• [What the task requires]
Make an exact copy of the lines from the one containing "Instruction: Select the 1Y time range" through the end of the records below, and leave out every picture.

Items from a dataset:

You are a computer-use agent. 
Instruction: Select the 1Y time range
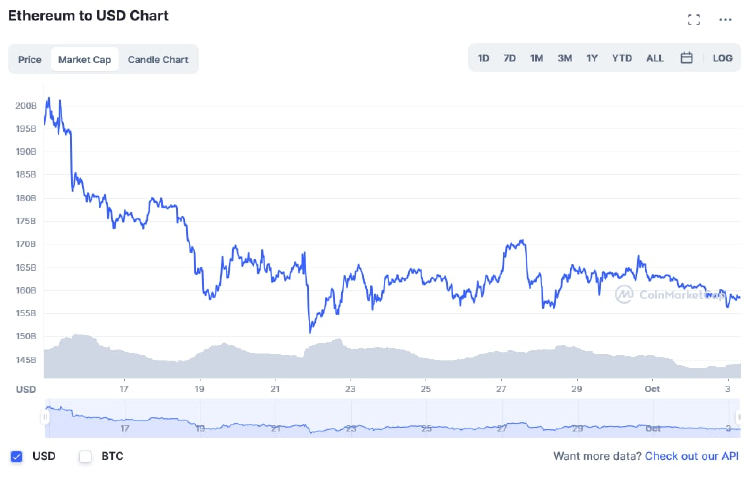tap(592, 58)
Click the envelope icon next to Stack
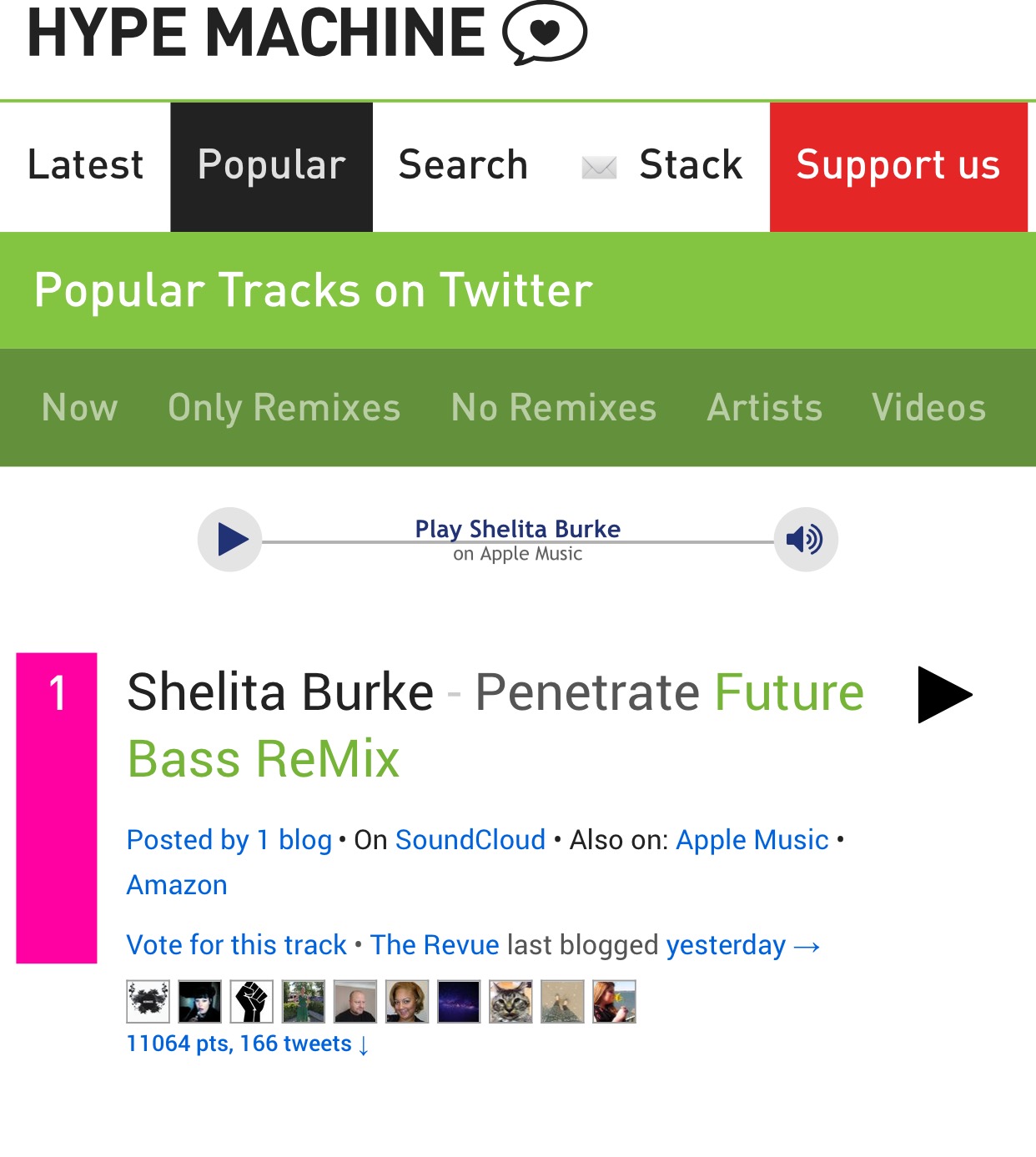 click(x=599, y=166)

• [Exercise result]
Instruction: Select the 1Y time range
tap(592, 58)
Click the envelope icon next to Stack
 click(x=599, y=166)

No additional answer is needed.